Conservative councillor for St Mary’s, Alf Partridge, said had been contacted by scores of residents. “The general message has been a call to leave our downs alone. It is one of the last quiet, unspoilt bits of open space in South Benfleet.

“I hope people don’t give up but carry on fighting this.”

However, a spokesman for Essex County Council told Bikemagic that the plans were still very much “up in the air. It will all be decided after the Olympics.”

He was unable to say whether there would be a charge to ride at Hadleigh Farm.

Previous statements from Essex County Council detailed the plans for the venue. Back in April, the Council said: “At the heart of the proposals are plans to improve and enhance the network of existing paths and trails across Hadleigh Country Park and Hadleigh Farm, improving access for walkers, cyclists, mountain biking, runners and horse riders. The trail network will include the adapted Olympic Mountain Bike course.

“This will be connected to the Country Park and the wider area by the network of multi-user trails for walkers, cyclists and other users. New walking trails with interpretation panels, enhanced horse riding trails and cross-country running trails will also be provided within the Country Park. The improved trail network also includes enhancements to walking and cycling access between Benfleet and Leigh-on-Sea stations.”

Sections like this may not survive changes to the Hadleigh Farm course, but making it ‘safer’ reduced the appeal of the Sydney 2000 circuit to local riders. Image ©Hadleigh Farm

If the venue does become available, it won’t be the first time an Olympic course has been opened to the public. Riders could use the mountain bike track at Fairfield City Farm in Sydney after the 2000 Olympics, but the trail was closed shortly afterwards.

Fairfield City Farm charged an entry fee to ride the trail and “the interesting sections were only open to people with club licenses as they were deemed too technical for bumblies,” according to Craig Flynn of western Sydney’s Central Tablelands Mountain Bike Club.
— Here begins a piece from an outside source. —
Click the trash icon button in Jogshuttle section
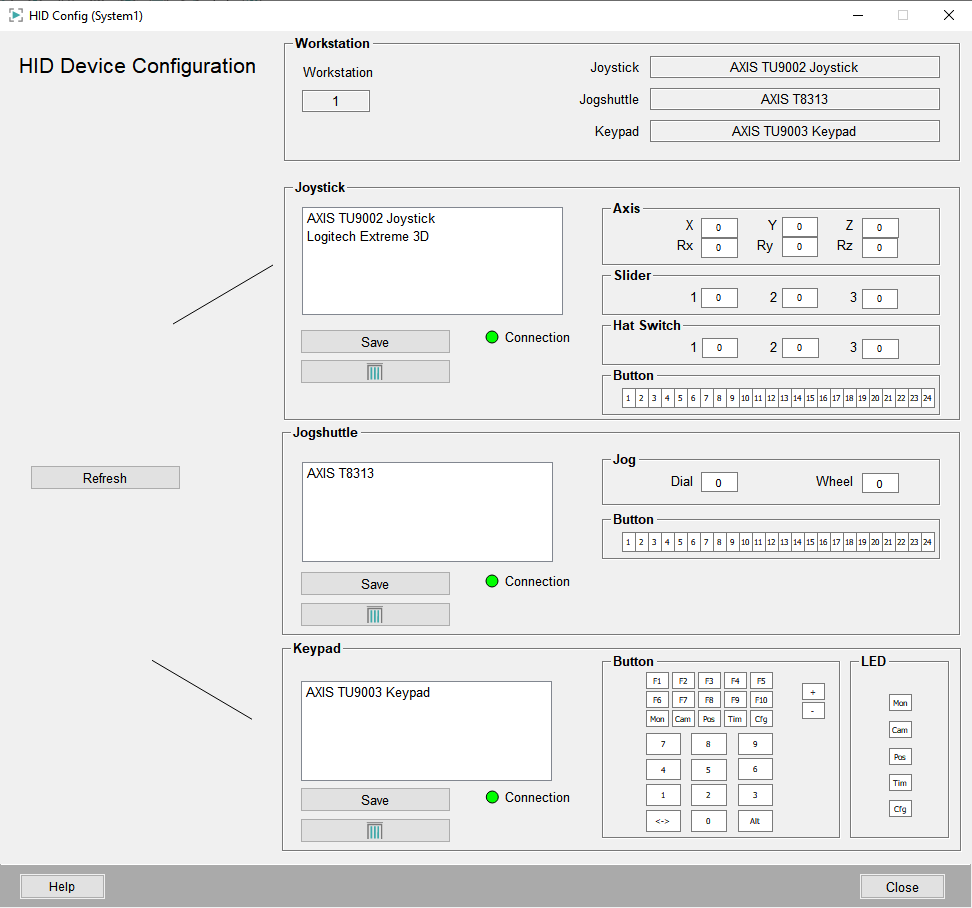The height and width of the screenshot is (908, 972). click(375, 615)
The fees were intended to fund permanent maintenance staff for the trail, but this proved too expensive for the level of use. The venue’s main focus was perceived to be on its existing equestrian users and local mountain bike clubs were not allowed provide volunteer labour to help with maintenance.

The hoped-for use as a race venue by local mountain bike clubs also failed to materialise as the AUD2,000 fee for a day’s use was beyond their means.

New owners recently revamped and re-opened Fairfield City Farm as Calmsley Hill but the mountain bike track remains closed. In an email to a member of the Rotorburn forum, the new owners said: “The track is currently heavily over grown and many of the crossing have been attacked by termites. I cannot give you a guarantee regarding timing nor any certainty it will be opened.”